TEXTE FOURNI:
On nous explique que celles qui en feront le choix disposeront de moyens économiques suffisants et d’un entourage familial solide pour que l’enfant ne connaisse pas les difficultés d’une monoparentalité subie. Je ne peux dès lors m’empêcher de voir dans cette mesure, et cela me gêne, une disposition élitiste et, même dans un milieu aisé, je pense préférable pour un enfant qu’il ait deux parents.

Vous voyez aussi dans ce versant de la loi nouvelle la « négation du couple ». Pourquoi ?

En 1973, quand le professeur David a été autorisé à pratiquer des PMA avec donneur à l’hôpital, il abordait celles-ci comme des dons de couple à couple.

Sans tomber dans la nostalgie, je constate simplement qu’aujourd’hui une femme vivant en couple sans être mariée peut décider de mener une PMA seule sans avoir à solliciter l’accord de la personne avec qui elle vit – la loi créant ainsi des situations de beau-parentalité – et que, de son côté, le donneur n’a plus à demander l’autorisation de son conjoint pour pratiquer son don.

Et pourtant, comme la loi supprime l’anonymat du donneur, ce don risque d’avoir des conséquences bien plus importantes qu’avant sur sa famille.

Pouvez-vous développer en pointant le paradoxe des nouvelles inégalités que crée ce texte ?

Même si ses promoteurs s’en sont toujours défendus, cette nouvelle loi a été guidée par la recherche d’égalité. Or l’effacement de certaines inégalités a souvent pour effet d’en créer de nouvelles.

La plus flagrante est ici celle entre les couples de femmes, à qui l’on donne accès à la parentalité sans passer par l’adoption et les couples d’hommes.

DONNÉES:

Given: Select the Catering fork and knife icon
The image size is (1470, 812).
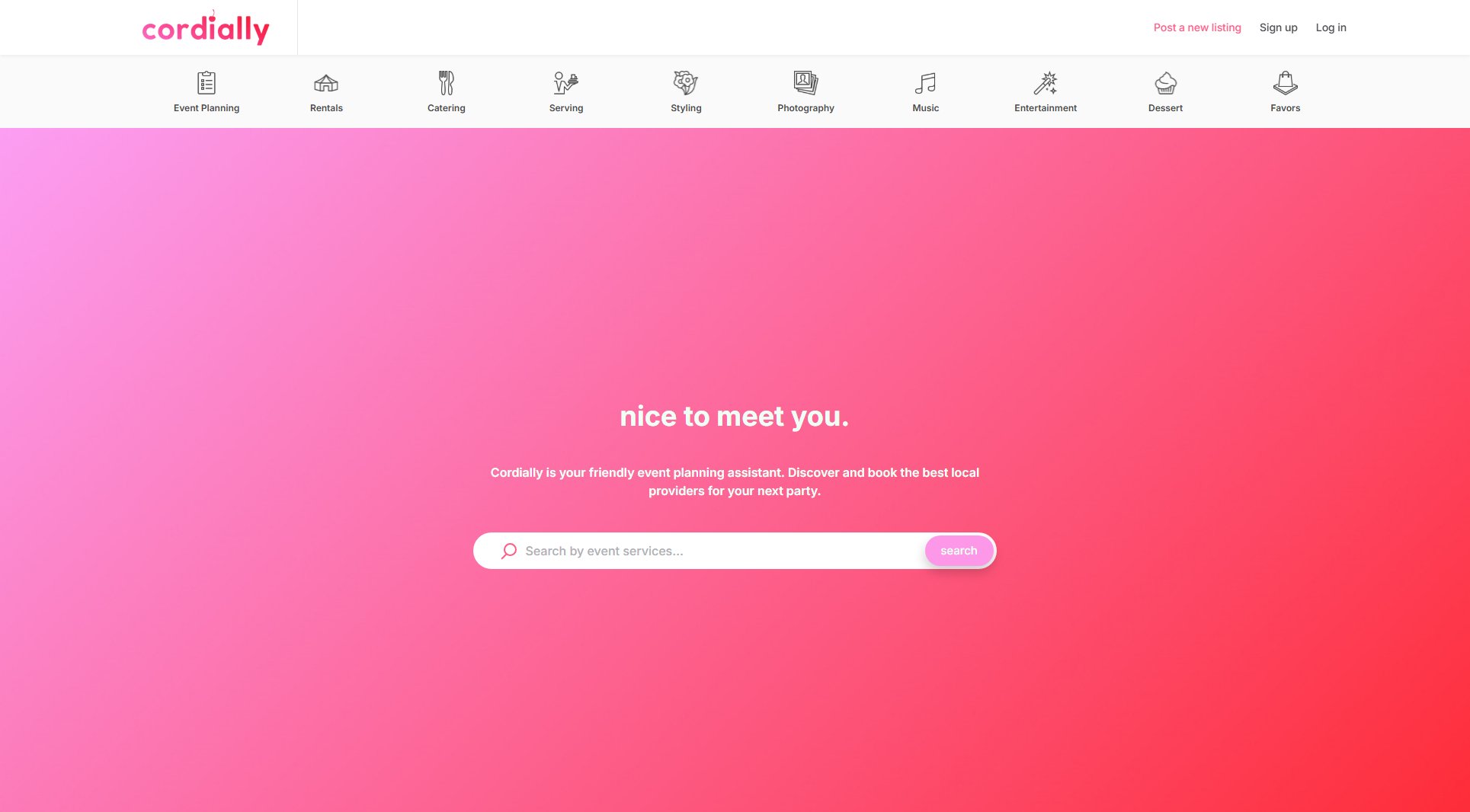Looking at the screenshot, I should coord(447,82).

CONSIGNE: Reproduisez à l'identique le passage du texte sur la PMA qui va de « En 1973, quand » à « sur sa famille. », ces deux segments compris.

RÉSULTAT ATTENDU:
En 1973, quand le professeur David a été autorisé à pratiquer des PMA avec donneur à l’hôpital, il abordait celles-ci comme des dons de couple à couple.

Sans tomber dans la nostalgie, je constate simplement qu’aujourd’hui une femme vivant en couple sans être mariée peut décider de mener une PMA seule sans avoir à solliciter l’accord de la personne avec qui elle vit – la loi créant ainsi des situations de beau-parentalité – et que, de son côté, le donneur n’a plus à demander l’autorisation de son conjoint pour pratiquer son don.

Et pourtant, comme la loi supprime l’anonymat du donneur, ce don risque d’avoir des conséquences bien plus importantes qu’avant sur sa famille.